(Selected extract)
Sample tender_description:
 15703    design, build and management for untame onsite...
13596    north east community development council (necd...
7637     itt for provision of maintenance services for ...
669      invitation to tender for the provision of msf ...
Name: tender_description_clean, dtype: object


## 3) `agency`

- Values are mixed casing but consistent. E.g. `Ministry of Education`, `Attorney-General's Chambers`.
    - Did not convert to uppercase as you'll lose readability. 
- For easier querying in DB by analysts, map it to a controlled vocabulary of "shortform" names for respective agencies. E.g. `Ministry of Education` -> `MOE`
- **Transformation(s)**
    - Trim whitespace, keep title case
    - **Challenges:**
        - Singapore has dozens of staturatory boards, ministries, councils, etc.
            - Core Ministries (MOE, MOH, MINDEF, etc)
            - Statutory Boards (ACRA, BCA, LTD, HDB, etc)
        - Formatting differences: `Ministry of Education - Schools` vs `Ministry of Education`, `Supreme Court - State Courts` vs `Supreme Court of Singapore`
        - Some procuring entity is often listed as the sub-unit of a ministry. E.g. Instead of `Ministry of Education`, tender listed as `Temasek Polytechnic`. This means schools (or even polytechnics, junior colleges, statutory boards) procure directly, but they are still under MOE's umbrella. So the `agency` column is not just ministries/stat boards — it sometimes includes schools, IHLs, or specific institutions.
(End Selected extract)
Assignment A
Answer these questions from the data-cleaning notes:
(i) What dtype is shown for tender_description_clean?
(ii) Why were the agency values not converted to uppercase?
(iii) What shortform is given for Ministry of Education?
Assignment B
List every statutory board named by its abbreviation in the data-cleaning notes.
(Material provided)
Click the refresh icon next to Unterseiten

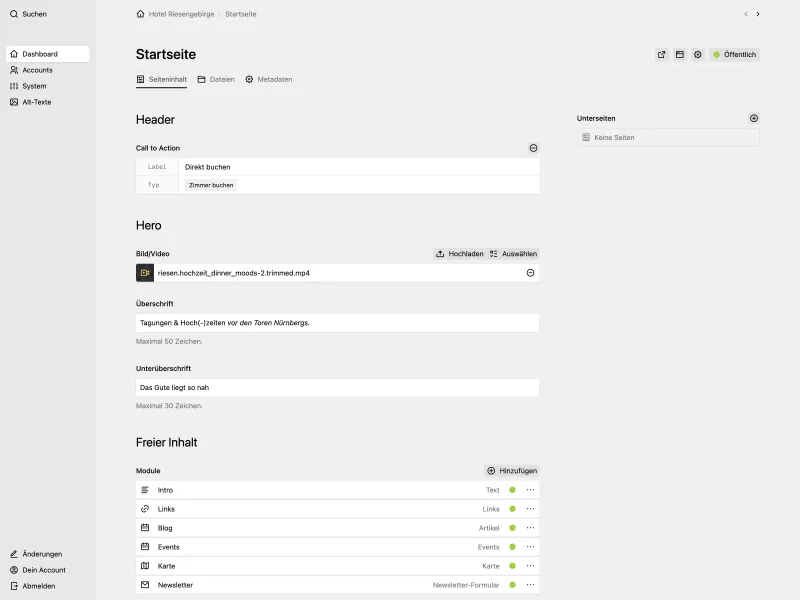(754, 118)
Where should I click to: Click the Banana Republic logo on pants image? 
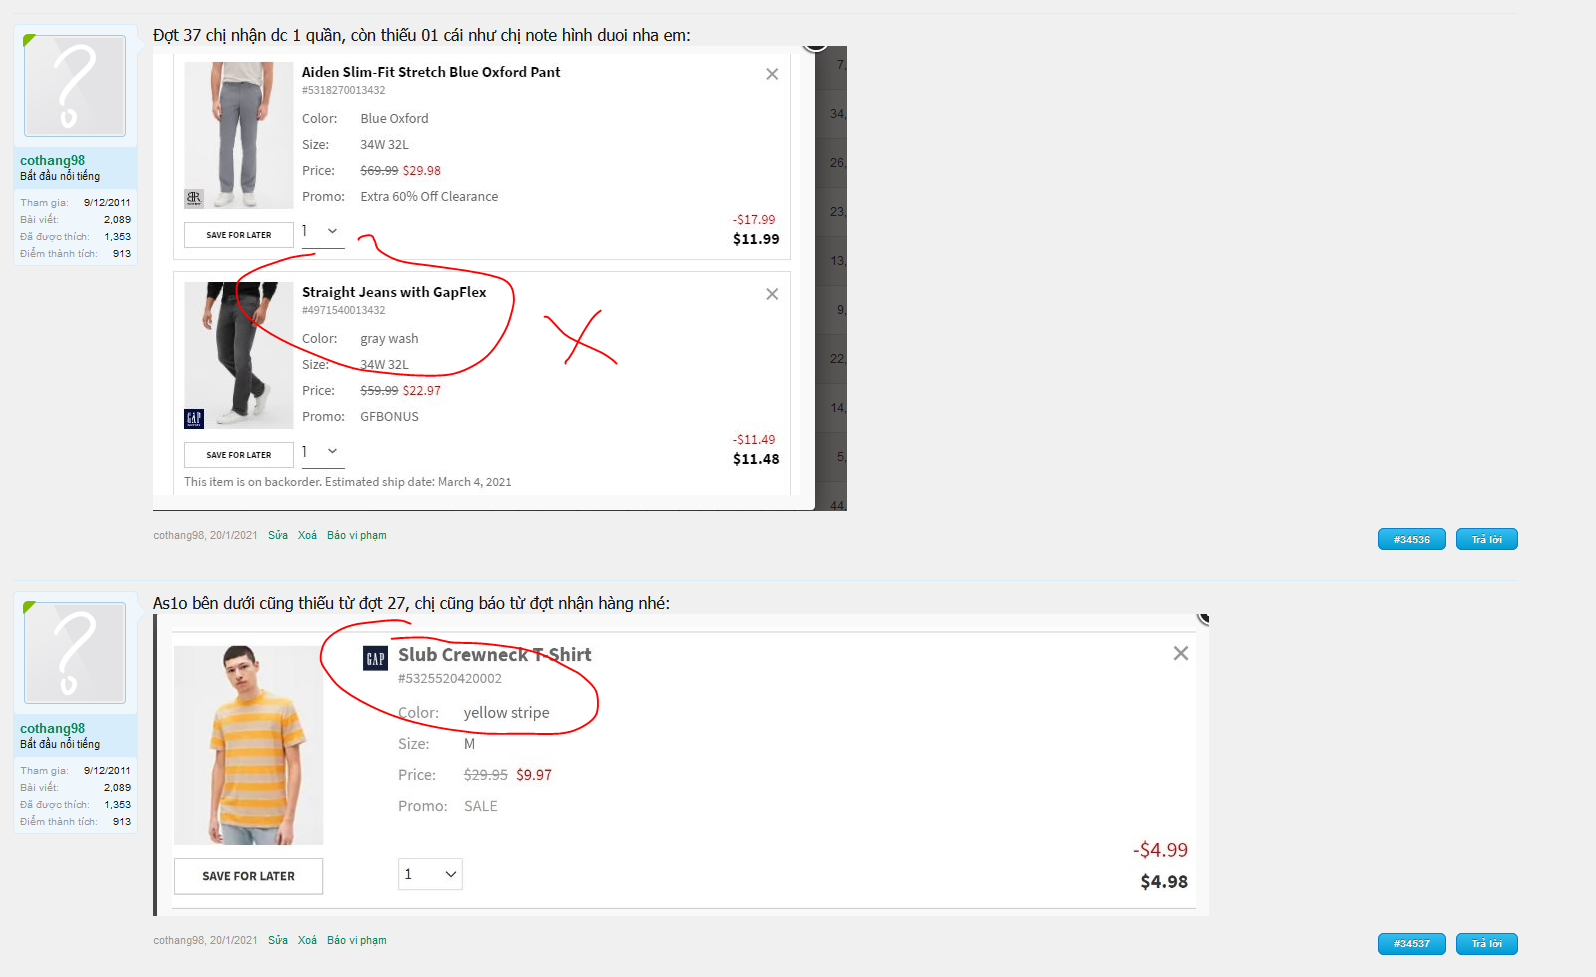pyautogui.click(x=194, y=198)
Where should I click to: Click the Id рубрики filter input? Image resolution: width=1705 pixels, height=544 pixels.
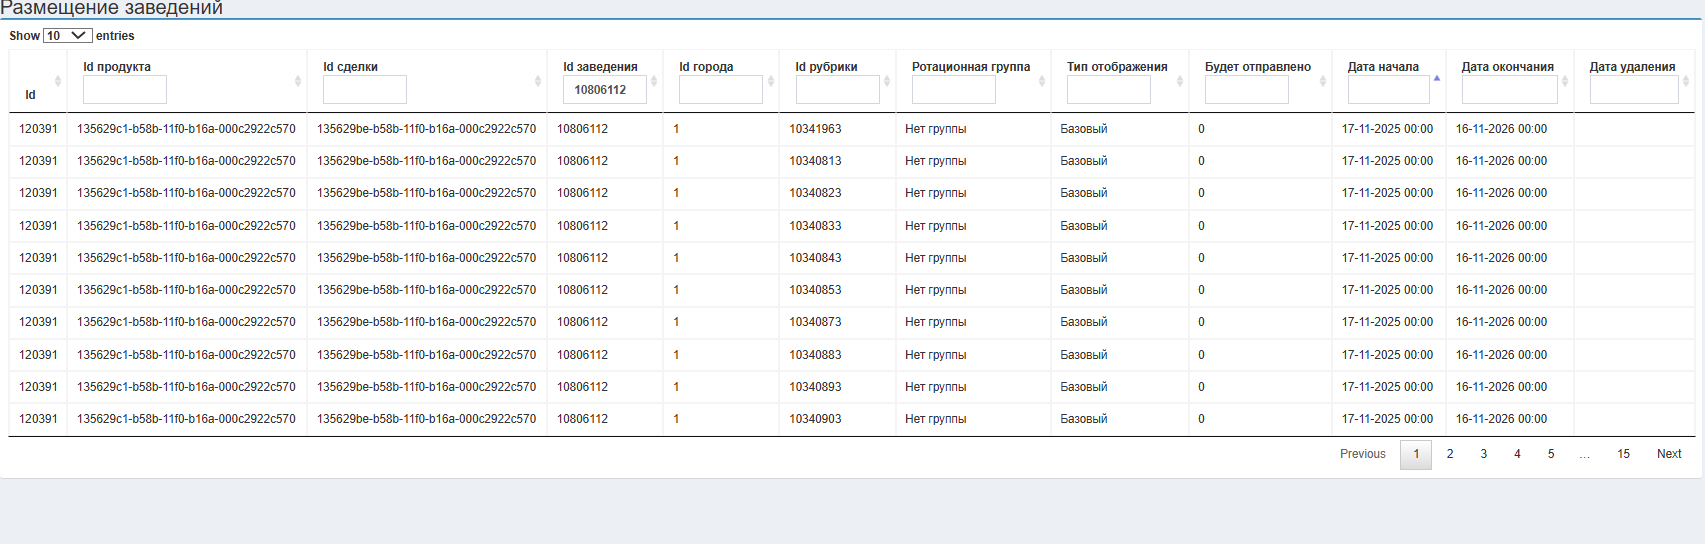click(837, 90)
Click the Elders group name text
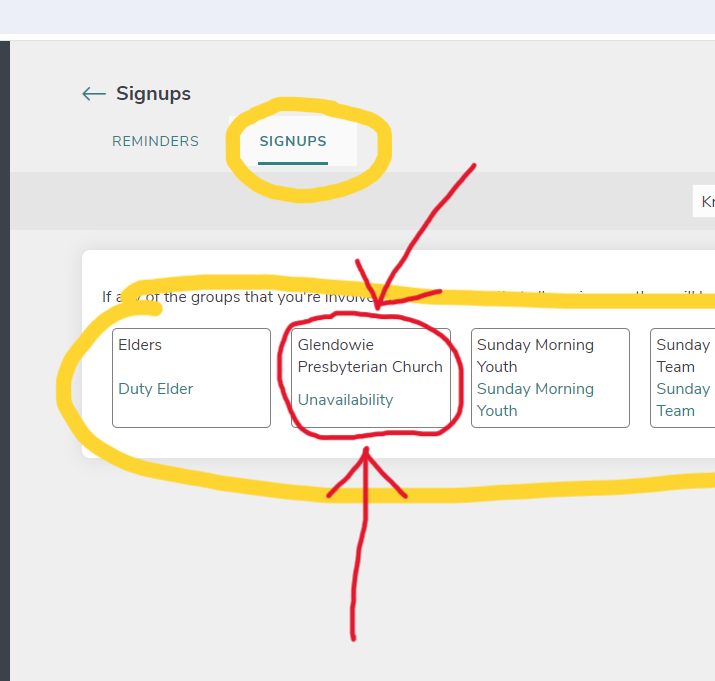Image resolution: width=715 pixels, height=681 pixels. pyautogui.click(x=140, y=345)
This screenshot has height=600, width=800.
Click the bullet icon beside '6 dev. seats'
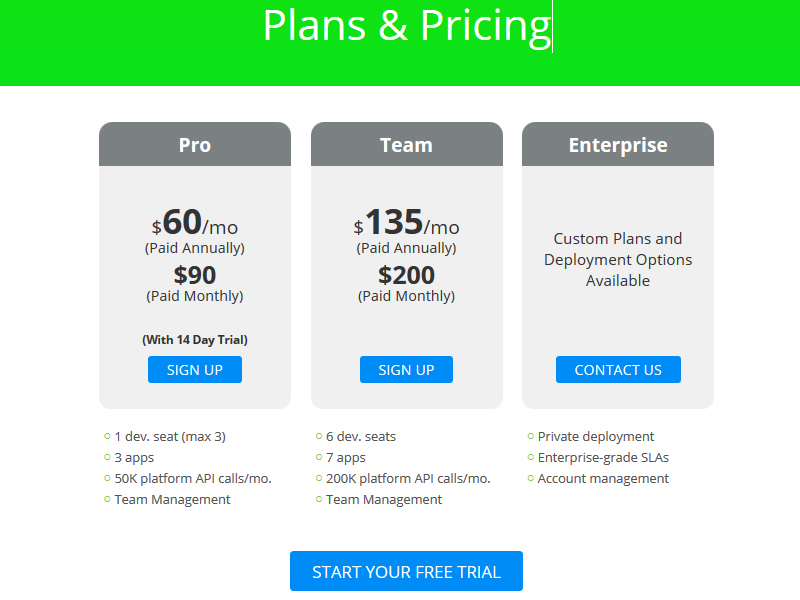coord(319,436)
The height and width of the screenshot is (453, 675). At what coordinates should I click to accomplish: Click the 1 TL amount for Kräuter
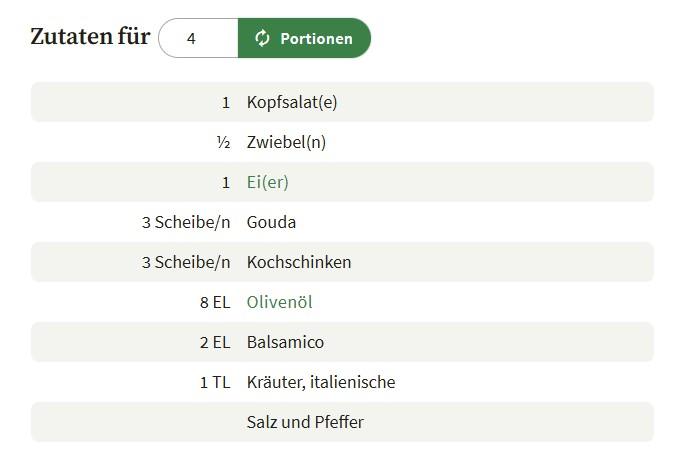point(215,382)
(End Material provided)
Result A
(i) object
(ii) Converting them would lose readability.
(iii) MOE

Result B
ACRA, BCA, LTD, HDB